■ How to complete this task
Exact copies of the lines below, from the one with "Select the 保险 sector link" up to and including the one with "Viewport: 850px width, 540px height.", are what this calls for; leave out pictures.

■ Data for analysis
Start of Block

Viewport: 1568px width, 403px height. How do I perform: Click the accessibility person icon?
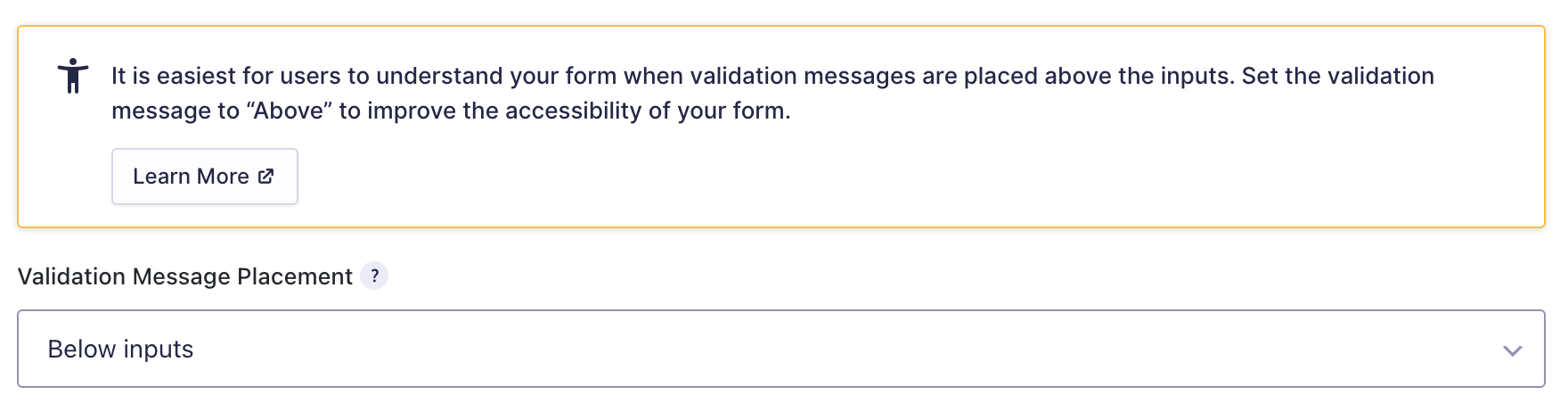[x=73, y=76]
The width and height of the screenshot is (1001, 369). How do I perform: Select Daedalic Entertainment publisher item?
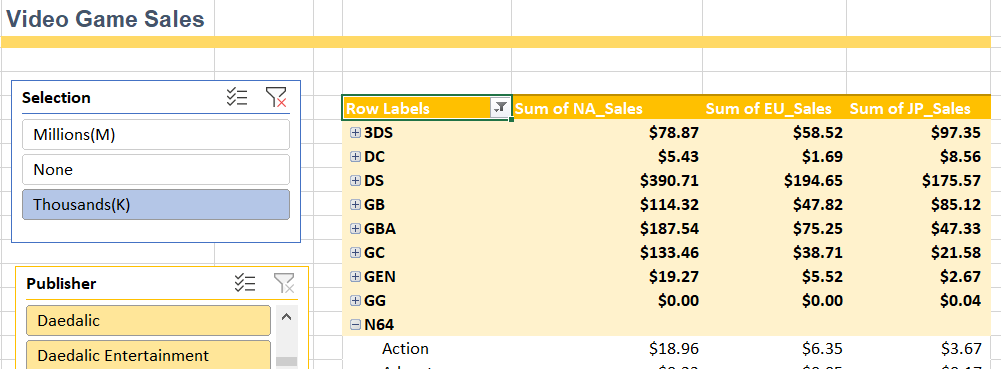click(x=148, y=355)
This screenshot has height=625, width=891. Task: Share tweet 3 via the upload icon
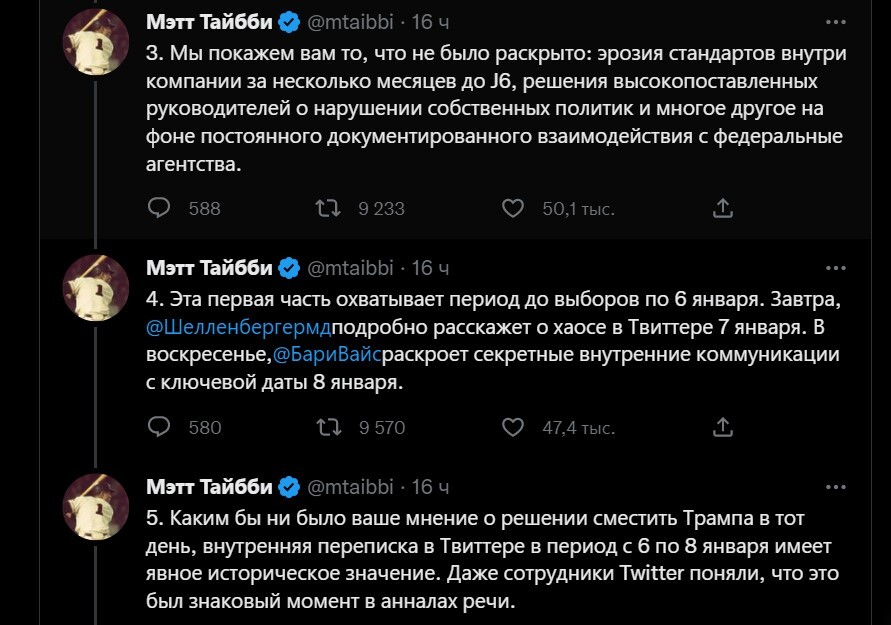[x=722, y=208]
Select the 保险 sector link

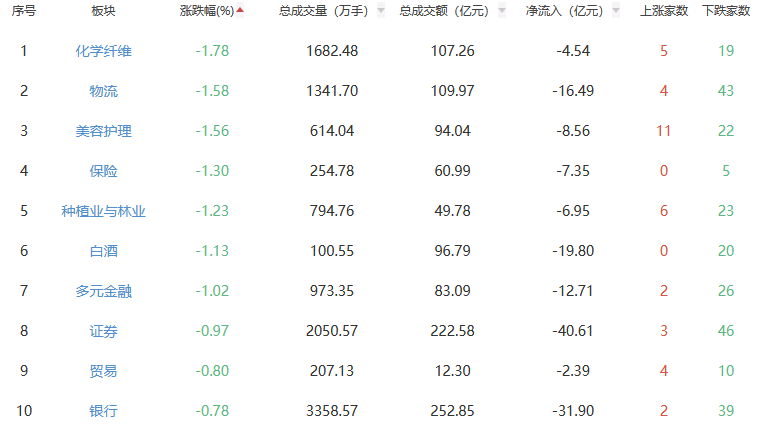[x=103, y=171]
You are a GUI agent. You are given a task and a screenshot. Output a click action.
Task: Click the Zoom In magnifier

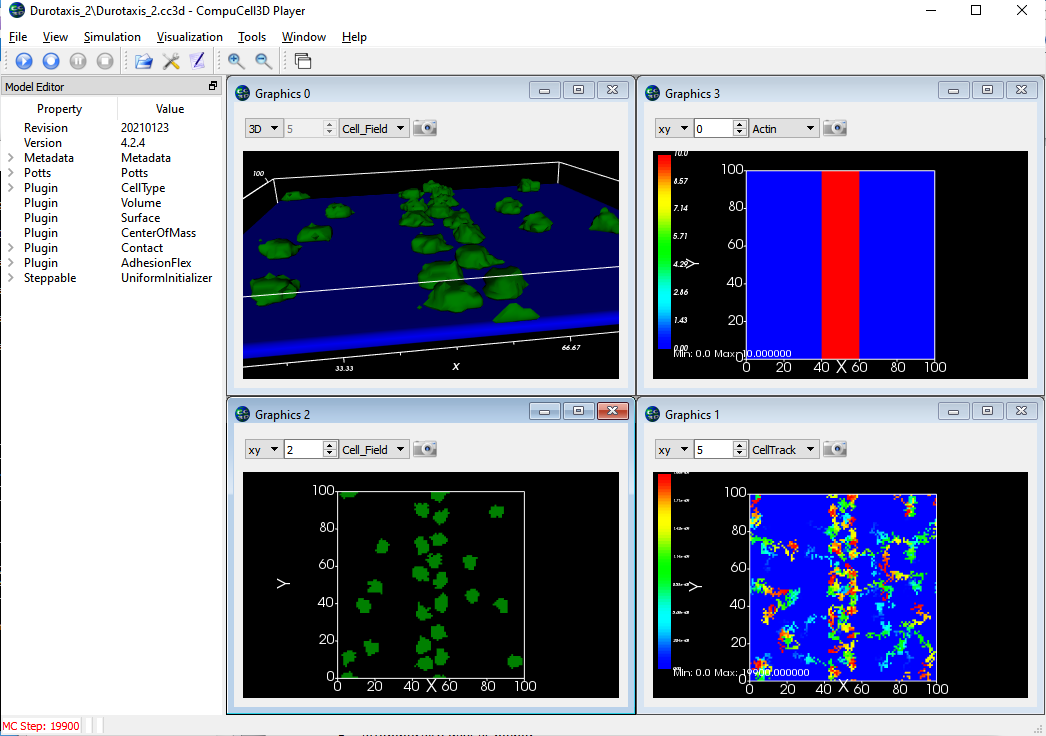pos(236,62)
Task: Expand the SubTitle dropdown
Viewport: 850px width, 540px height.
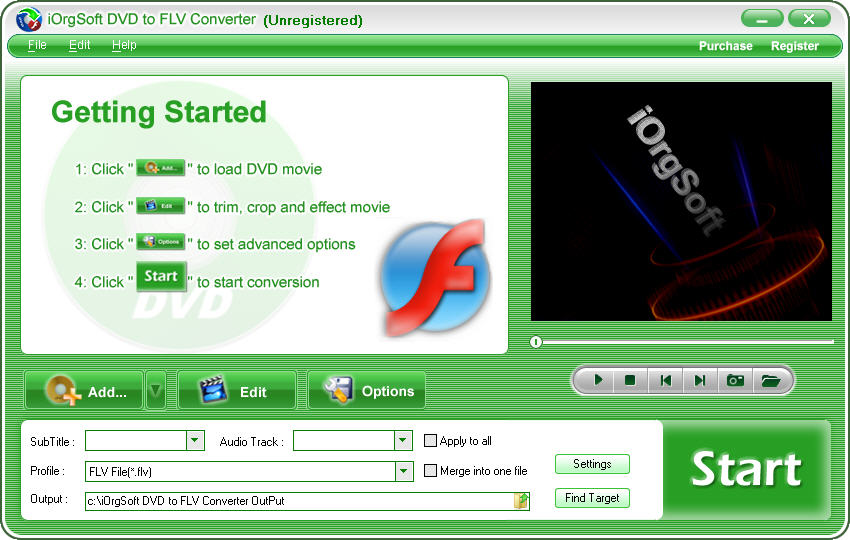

End of Block
Start of Block

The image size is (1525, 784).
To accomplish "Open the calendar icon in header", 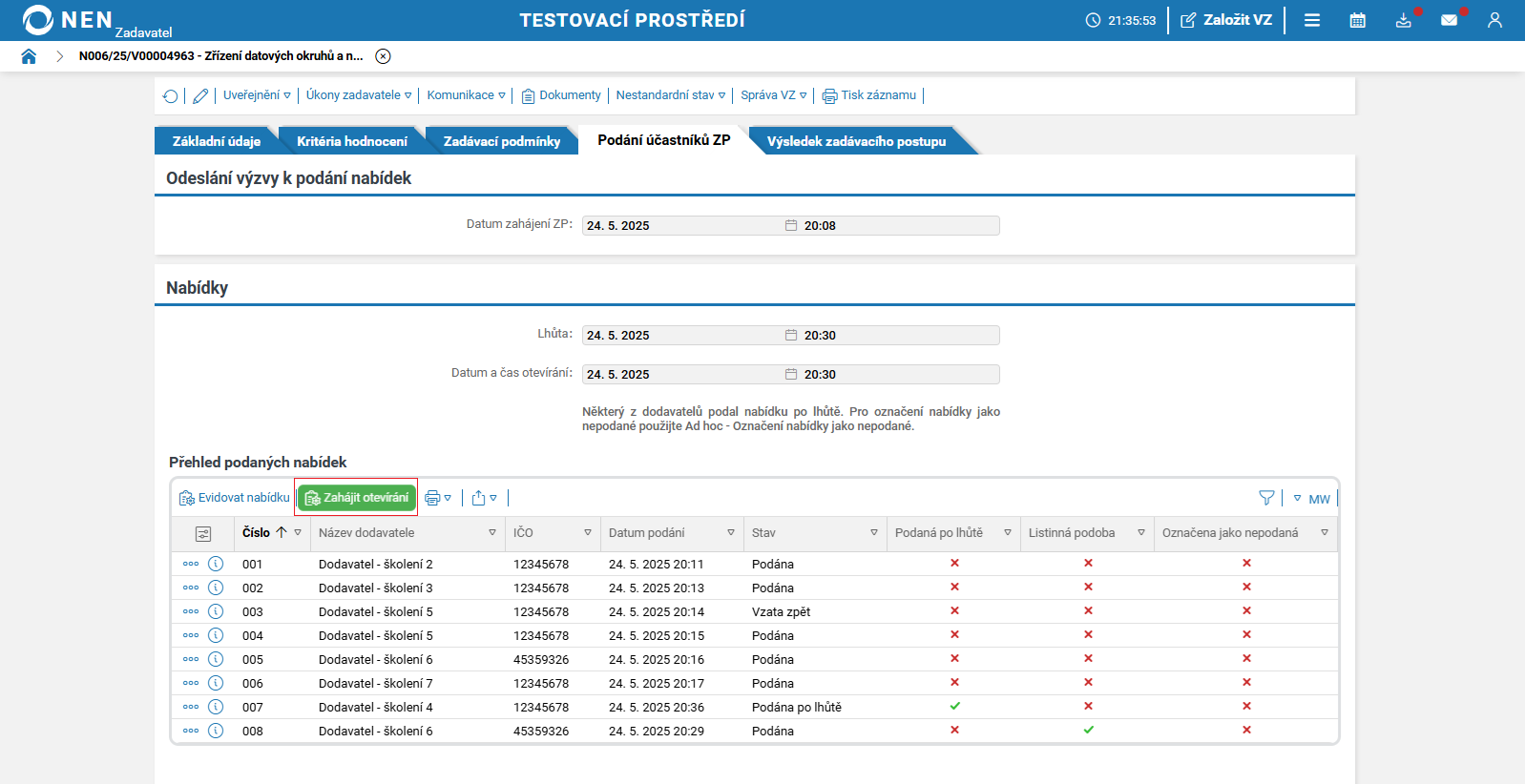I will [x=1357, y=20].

End of Block
Start of Block

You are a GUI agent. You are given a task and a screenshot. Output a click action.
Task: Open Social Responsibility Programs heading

End of Block

■ Exercise result
Select the 保险 sector link

[x=103, y=171]
You are a GUI agent. You are given a task and a screenshot. Output a click action.
Task: Click the Zoom In magnifier

pos(236,62)
Task: Expand the SubTitle dropdown
Viewport: 850px width, 540px height.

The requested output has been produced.